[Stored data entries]
----
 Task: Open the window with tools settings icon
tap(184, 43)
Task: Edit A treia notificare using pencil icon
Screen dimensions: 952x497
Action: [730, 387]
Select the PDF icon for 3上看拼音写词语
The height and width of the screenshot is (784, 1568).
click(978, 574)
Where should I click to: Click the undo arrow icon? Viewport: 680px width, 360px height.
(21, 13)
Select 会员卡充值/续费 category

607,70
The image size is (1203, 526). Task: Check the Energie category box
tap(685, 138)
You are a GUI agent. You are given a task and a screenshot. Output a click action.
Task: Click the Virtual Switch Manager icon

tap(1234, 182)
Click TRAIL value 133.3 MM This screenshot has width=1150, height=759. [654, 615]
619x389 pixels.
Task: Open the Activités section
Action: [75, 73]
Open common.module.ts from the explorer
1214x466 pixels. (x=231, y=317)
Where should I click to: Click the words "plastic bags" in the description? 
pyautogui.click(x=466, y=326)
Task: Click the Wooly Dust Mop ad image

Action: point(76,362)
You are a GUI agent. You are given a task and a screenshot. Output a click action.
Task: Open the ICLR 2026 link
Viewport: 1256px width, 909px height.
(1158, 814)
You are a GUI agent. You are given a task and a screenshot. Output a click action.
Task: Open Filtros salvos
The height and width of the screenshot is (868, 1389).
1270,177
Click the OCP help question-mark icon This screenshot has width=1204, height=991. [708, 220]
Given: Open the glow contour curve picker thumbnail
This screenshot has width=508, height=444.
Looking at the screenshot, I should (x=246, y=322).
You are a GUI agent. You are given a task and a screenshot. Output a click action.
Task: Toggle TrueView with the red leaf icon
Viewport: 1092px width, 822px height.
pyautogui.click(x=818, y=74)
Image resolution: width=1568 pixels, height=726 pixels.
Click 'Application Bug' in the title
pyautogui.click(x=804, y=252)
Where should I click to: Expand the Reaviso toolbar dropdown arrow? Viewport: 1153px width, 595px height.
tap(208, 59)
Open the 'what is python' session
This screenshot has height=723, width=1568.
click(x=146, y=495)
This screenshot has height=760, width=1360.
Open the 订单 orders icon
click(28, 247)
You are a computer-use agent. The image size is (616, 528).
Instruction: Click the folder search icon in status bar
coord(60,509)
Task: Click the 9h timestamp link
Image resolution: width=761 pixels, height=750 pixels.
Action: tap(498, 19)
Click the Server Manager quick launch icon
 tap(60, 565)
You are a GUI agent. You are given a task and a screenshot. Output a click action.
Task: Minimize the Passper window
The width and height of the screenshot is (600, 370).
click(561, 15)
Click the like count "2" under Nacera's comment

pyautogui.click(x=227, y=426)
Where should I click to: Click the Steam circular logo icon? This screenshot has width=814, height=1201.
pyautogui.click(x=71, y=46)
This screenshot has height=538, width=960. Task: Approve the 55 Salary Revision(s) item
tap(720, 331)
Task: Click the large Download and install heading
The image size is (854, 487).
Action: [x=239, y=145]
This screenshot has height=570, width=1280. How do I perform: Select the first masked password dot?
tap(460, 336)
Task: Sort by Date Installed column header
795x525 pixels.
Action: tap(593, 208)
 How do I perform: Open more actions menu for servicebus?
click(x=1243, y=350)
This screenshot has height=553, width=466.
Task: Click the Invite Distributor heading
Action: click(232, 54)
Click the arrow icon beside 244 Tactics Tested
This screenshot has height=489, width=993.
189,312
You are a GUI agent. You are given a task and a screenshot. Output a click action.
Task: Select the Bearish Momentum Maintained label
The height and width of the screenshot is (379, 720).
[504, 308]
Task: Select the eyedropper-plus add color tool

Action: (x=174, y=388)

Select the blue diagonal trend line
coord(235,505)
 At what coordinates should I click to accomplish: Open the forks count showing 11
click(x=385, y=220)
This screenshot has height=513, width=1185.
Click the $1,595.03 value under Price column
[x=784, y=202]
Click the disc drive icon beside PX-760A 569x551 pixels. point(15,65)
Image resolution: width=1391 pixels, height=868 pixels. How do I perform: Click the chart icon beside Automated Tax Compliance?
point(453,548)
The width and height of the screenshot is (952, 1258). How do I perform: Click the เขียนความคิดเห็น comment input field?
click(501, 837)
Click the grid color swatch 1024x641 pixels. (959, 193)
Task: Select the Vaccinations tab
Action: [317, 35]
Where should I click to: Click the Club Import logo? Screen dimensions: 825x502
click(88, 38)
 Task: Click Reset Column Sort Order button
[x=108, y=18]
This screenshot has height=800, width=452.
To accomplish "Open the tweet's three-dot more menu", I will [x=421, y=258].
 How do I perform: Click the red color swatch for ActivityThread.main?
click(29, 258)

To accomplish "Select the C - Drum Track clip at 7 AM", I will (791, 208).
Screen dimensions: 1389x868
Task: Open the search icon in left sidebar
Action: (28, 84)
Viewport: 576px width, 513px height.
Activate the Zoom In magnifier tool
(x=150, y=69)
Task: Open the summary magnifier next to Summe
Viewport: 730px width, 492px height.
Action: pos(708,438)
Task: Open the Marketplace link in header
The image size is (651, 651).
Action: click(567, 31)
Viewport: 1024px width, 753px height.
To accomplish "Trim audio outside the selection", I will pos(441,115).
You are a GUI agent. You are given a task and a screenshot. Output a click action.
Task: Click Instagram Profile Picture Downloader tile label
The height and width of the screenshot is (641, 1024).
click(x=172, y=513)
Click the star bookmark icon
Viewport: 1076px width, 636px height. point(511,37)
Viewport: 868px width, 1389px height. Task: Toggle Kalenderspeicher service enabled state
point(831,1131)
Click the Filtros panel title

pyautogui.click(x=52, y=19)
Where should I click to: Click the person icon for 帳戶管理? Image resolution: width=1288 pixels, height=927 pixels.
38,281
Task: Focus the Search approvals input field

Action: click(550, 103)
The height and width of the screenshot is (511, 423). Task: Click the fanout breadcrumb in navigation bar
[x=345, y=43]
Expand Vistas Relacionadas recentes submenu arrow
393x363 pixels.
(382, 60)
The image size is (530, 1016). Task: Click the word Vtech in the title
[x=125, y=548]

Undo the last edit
----
ASSIGNMENT:
Would you copy all lines in the records where the string "label" appears?

SOLVED PROBLEM:
Task: Select the Bearish Momentum Maintained label
Task: Click Instagram Profile Picture Downloader tile label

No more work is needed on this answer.